Copy out, character for character, the items from the very beginning down to and including the line that contains "Looking at the image, I should click on (752, 324).".

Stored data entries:
/---
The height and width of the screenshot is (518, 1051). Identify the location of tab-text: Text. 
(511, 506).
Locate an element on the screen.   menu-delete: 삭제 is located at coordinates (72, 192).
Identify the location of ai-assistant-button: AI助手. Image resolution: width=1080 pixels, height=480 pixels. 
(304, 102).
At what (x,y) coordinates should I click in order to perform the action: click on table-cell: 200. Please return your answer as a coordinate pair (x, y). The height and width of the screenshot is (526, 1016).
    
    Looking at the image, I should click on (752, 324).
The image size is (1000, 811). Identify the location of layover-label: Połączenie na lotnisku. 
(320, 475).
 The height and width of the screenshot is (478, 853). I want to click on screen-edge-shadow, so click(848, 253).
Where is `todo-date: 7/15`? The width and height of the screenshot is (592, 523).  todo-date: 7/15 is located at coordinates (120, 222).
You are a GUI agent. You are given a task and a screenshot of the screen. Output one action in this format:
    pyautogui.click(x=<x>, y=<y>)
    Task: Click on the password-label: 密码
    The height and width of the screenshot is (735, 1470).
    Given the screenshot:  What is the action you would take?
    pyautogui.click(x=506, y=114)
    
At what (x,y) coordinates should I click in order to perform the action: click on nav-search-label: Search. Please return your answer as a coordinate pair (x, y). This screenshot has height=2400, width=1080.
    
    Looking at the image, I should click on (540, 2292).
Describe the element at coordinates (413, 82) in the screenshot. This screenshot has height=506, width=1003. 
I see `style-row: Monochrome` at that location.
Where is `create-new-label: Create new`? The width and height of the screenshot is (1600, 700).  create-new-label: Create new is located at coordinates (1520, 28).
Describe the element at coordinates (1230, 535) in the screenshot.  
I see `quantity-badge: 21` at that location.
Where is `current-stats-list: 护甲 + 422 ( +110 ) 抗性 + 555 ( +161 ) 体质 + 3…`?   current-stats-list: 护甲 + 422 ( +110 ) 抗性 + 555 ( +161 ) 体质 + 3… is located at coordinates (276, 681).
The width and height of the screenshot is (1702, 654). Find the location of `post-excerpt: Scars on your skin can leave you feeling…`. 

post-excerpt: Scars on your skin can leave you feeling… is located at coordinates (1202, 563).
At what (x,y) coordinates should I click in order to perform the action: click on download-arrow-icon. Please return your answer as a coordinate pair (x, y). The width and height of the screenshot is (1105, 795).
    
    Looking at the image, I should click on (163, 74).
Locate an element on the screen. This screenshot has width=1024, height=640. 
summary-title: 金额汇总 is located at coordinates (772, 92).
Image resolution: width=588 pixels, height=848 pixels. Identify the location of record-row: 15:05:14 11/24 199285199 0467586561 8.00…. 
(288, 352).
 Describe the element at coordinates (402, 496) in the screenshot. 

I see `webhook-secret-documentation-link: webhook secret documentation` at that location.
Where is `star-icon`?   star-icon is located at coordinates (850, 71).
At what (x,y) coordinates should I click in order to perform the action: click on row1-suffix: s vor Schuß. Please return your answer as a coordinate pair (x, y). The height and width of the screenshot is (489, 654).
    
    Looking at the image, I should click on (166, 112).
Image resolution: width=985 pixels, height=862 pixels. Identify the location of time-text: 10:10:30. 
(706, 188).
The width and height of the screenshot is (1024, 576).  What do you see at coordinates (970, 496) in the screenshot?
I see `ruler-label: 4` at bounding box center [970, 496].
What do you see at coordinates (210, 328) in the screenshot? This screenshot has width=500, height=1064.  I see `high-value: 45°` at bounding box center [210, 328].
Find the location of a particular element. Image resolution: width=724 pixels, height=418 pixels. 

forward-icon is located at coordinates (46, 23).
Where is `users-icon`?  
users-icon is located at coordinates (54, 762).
\---
Output below:
The height and width of the screenshot is (518, 1051). Identify the location of tab-text: Text. 
(511, 506).
Locate an element on the screen.   menu-delete: 삭제 is located at coordinates (72, 192).
Identify the location of ai-assistant-button: AI助手. Image resolution: width=1080 pixels, height=480 pixels. 
(304, 102).
At what (x,y) coordinates should I click in order to perform the action: click on table-cell: 200. Please return your answer as a coordinate pair (x, y). The height and width of the screenshot is (526, 1016).
    
    Looking at the image, I should click on (752, 324).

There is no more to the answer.